Before you apply for a home equity loan to buy another house, it's worth considering the alternatives. They, too, have advantages and disadvantages.

The best source of cash to buy another house would be money that you have already saved up and don't have any other immediate need for.

Your retirement savings are another possibility. For example, if you have a 401(k) plan at work, your employer may allow you to borrow a portion of it through a 401(k) loan. Like home equity loans, retirement plan loans can be risky. You'll typically need to pay the loan back within five years, or even sooner if you lose your job. If you can't pay it back you'll owe income taxes and possible penalties. You will also have that much less money saved for your retirement years, which could mean financial problems down the road.

If you don't have enough savings to put down toward another home, you might consider a personal loan. You'll pay a higher interest rate than with a home equity loan, but if the personal loan is unsecured, your home won't be at risk if you fall behind on payments.

There are also two other ways to use the equity in your home to buy another house: a cash-out refinance or a home equity line of credit.

A cash-out refinance pays off your current mortgage with a larger one based on the accumulated equity in your home. You can then use the extra cash for other purposes. Of course, you'll now have more debt and your monthly mortgage payments will be higher. These loans also have closing costs that can run into the thousands of dollars.

A home equity line of credit shares similarities with a home equity loan but gives you more flexibility in that you don't have to take the money all at once—which might be useful if you need some cash now for a down payment and expect to need more in a year or two to make some renovations. However, HELOCs typically carry variable interest rates, which make them less predictable than a home equity loan, which usually has a fixed rate. 

Can You Use a Home Equity Loan to Make a Down Payment on a Home?

Yes, if you have enough equity in your current home, you can use the money from a home equity loan to make a down payment on another home—or even buy another home outright without a mortgage. Note that not all lenders allow this, so if you're planning to buy the second home with a mortgage, you may need to shop around to find one that does.

How Much Money Can I Get From a Home Equity Loan?

Typically, you can borrow as much as 75% to 80% of your home equity. However, you may have to pay several thousand dollars in closing costs, so you won't walk away from the deal with the full 75% to 80%.

What Are the Risks of Using a Home Equity Loan to Buy Another House?

The major risk of a home equity loan, as with a regular mortgage, is that it is secured by your home. This means if you are unable to keep up with the payments, your lender could seize the home, sell it, and evict you. Instead of a home equity loan, you may also be eligible for an unsecured personal loan, which won't put your house at risk, although it will typically have a higher interest rate.

Which Is Better: A Home Equity Loan or Home Equity Line of Credit?

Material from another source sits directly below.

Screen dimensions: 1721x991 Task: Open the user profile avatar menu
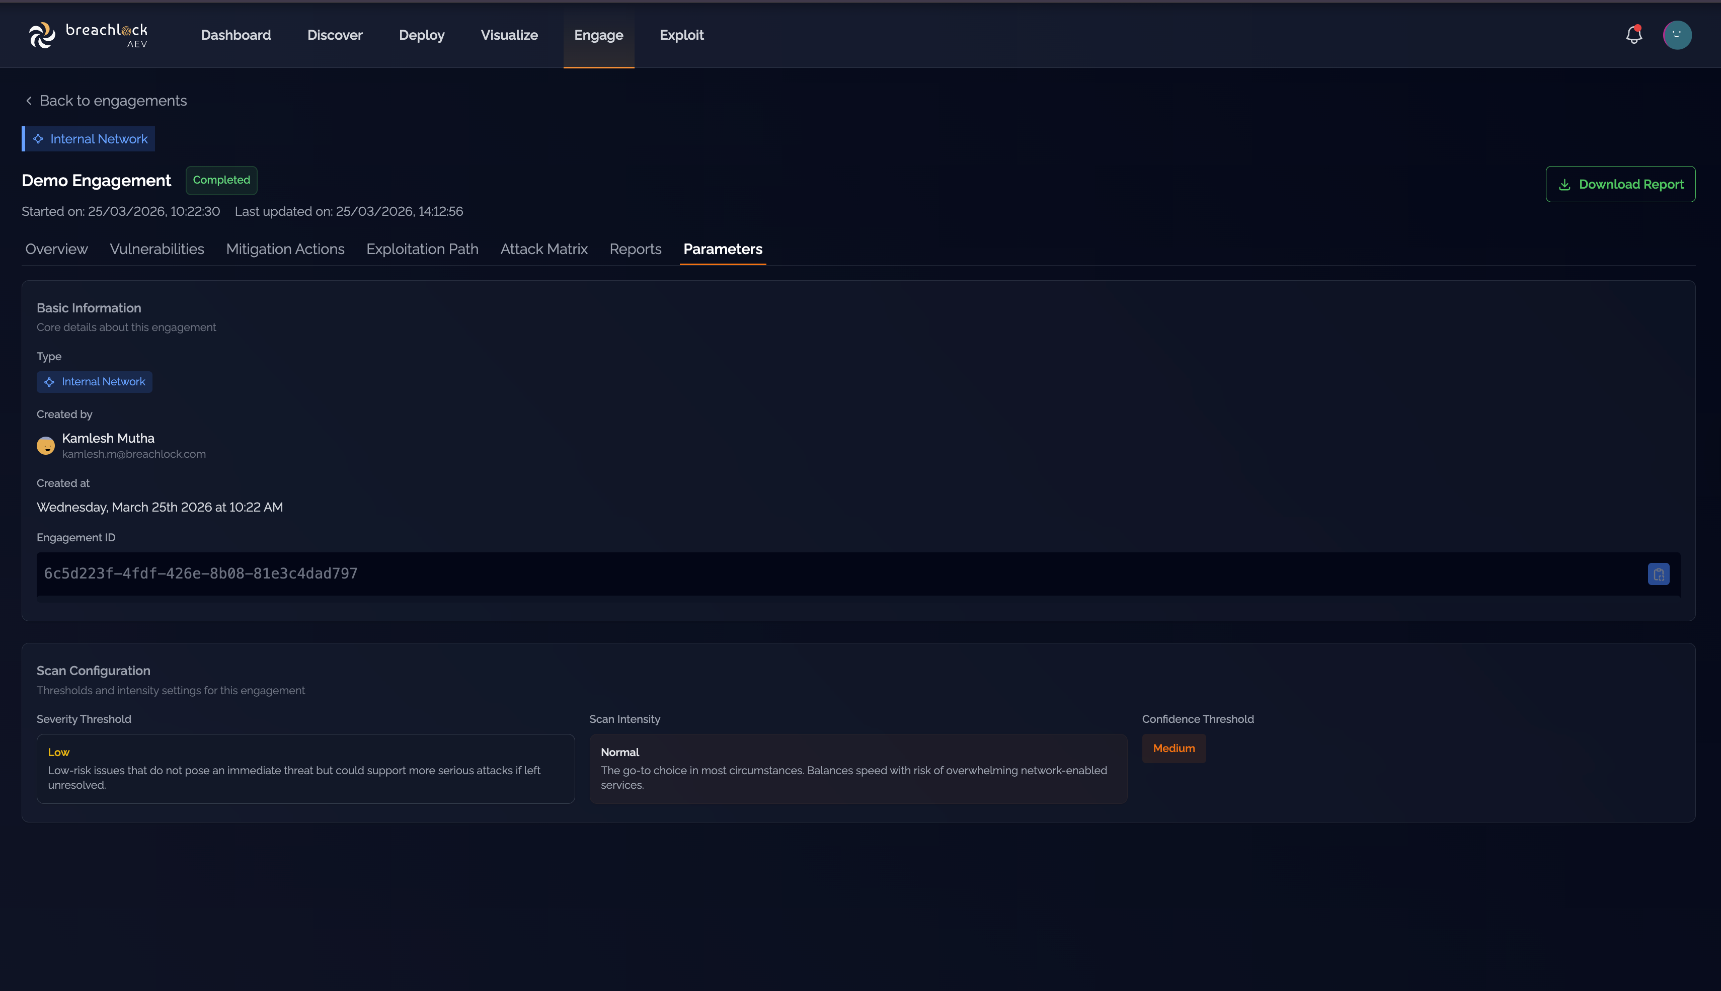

That depends on what you need the money for. A home equity loan may be better if you need a lump sum of money at a particular time—such as to purchase another home. A home equity line of credit could be better if you don't need the money all at once but expect to spend it in stages. Some lines of credit remain open for as long as 10 years.


From an interest rate perspective, a home equity loan may be safer because its interest rate is fixed, while the rate on a home equity line of credit is variable. Borrowers with home equity lines of credit have some protection in the form of caps on how quickly their interest rate can rise, although that can vary from lender to lender.